A hypothetical example that I would view as asking for trust would be someone telling me not to join an organization, but not telling me why. Or claiming that another person shouldn’t be trusted, without giving details. I personally very rarely see folks do this. An organization doing something different and explaining their reasoning (ex. giving feedback was not viewed as not a good ROI) is not asking for trust.
Regarding why giving feedback at scale is hard, most of these positions have at best vague evaluation metrics which usually bottom out in “help the organization achieve its goals.” Any specific criteria is very prone to being Goodharted. And the people who most need feedback are in my experience disproportionately likely to argue with you about it and make a stink to management.
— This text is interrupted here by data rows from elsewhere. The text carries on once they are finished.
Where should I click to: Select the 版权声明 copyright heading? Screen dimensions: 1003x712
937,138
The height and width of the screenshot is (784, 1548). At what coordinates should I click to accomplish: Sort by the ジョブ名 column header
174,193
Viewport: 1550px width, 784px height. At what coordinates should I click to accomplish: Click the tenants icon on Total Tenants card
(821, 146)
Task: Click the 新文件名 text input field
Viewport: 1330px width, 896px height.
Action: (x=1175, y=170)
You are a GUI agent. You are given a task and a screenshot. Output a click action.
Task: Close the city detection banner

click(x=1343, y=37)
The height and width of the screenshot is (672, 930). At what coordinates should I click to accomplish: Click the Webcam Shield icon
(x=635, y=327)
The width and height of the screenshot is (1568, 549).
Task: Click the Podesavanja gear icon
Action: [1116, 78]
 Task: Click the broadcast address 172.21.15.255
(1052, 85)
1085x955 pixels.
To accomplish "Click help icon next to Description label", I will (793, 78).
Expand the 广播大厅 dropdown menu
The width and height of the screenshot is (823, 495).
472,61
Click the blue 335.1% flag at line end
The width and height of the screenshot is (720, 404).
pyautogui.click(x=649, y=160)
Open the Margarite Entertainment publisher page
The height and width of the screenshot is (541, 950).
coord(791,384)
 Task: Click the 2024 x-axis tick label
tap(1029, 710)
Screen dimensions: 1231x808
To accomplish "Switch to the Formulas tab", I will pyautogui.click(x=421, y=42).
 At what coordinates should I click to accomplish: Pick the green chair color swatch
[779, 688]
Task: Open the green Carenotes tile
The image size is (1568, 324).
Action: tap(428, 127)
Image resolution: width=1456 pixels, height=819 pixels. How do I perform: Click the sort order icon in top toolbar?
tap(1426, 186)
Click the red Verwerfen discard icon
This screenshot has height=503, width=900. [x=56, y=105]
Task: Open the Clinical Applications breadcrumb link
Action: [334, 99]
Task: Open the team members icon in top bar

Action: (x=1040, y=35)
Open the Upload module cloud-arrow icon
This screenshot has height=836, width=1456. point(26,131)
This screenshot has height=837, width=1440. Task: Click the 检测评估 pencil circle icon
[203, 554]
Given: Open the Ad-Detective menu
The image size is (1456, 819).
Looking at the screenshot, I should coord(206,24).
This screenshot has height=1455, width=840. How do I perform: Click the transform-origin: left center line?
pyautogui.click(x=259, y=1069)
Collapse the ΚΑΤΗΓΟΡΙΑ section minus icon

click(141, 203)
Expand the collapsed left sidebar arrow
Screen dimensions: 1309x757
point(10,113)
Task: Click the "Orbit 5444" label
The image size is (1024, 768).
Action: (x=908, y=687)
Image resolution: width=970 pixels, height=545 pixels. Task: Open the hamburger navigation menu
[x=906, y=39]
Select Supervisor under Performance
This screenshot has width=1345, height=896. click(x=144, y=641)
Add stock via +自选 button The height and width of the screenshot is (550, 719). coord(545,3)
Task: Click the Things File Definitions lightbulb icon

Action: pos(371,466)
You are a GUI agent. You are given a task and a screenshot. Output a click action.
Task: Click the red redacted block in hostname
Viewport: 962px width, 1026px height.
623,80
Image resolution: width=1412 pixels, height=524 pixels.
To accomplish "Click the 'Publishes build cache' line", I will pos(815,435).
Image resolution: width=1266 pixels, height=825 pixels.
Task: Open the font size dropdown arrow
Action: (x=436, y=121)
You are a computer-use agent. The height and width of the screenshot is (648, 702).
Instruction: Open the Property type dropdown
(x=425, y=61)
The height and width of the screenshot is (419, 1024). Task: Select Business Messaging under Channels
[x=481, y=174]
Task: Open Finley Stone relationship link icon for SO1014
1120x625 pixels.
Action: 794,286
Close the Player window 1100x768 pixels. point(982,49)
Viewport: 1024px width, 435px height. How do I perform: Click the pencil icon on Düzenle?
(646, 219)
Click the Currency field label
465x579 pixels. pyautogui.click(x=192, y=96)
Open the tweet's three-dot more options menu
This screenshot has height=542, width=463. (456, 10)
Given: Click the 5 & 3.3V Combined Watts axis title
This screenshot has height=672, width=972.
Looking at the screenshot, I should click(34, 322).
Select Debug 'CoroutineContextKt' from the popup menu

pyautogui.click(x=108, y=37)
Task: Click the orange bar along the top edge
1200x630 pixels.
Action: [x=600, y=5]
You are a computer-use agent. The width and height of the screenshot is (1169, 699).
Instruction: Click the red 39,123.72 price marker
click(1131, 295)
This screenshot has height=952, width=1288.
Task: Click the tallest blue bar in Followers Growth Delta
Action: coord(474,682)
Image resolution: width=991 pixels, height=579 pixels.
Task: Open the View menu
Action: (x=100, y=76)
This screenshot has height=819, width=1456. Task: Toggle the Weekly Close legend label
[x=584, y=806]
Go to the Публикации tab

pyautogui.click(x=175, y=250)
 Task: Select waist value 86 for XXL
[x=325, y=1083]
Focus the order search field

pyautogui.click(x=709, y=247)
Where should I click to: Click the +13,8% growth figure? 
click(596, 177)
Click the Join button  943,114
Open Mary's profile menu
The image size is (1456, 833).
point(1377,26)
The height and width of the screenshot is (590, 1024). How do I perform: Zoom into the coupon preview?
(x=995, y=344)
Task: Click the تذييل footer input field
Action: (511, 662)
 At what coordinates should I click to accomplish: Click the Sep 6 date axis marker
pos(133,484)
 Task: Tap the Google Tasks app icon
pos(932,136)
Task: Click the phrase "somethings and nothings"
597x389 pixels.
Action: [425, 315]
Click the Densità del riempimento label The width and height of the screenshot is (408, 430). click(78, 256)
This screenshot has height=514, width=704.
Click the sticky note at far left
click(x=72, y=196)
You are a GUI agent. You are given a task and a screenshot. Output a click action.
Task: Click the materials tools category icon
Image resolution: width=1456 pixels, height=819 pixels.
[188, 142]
No need to trust me on this, just try out giving feedback at scale and see if it’s hard.
My admittedly limited understanding of the UK Civil Service suggests that it’s more amenable to quantization compared to GiveWell research analysts and Google software engineers. For example, if your job is working at the UK equivalent of a DMV, we could grade you based on number of customers served and a notion of error rate. That would seem pretty fair and somewhat hard to game. For a programmer, we could grade you based on tickets closed and bugs introduced. In contrast, this is absolute trash as the sole metric (although it does have some useful info).
Any specific criteria is very prone to being Goodharted.
I don’t think CEA should share specific criteria. I think they should give rejects brief, tentative suggestions of how to develop as an EA in ways that will strengthen their application next time. Growth mindset over fixed mindset. Even a completely generic “maybe you should get 80K advising” message for every reject would go a long way.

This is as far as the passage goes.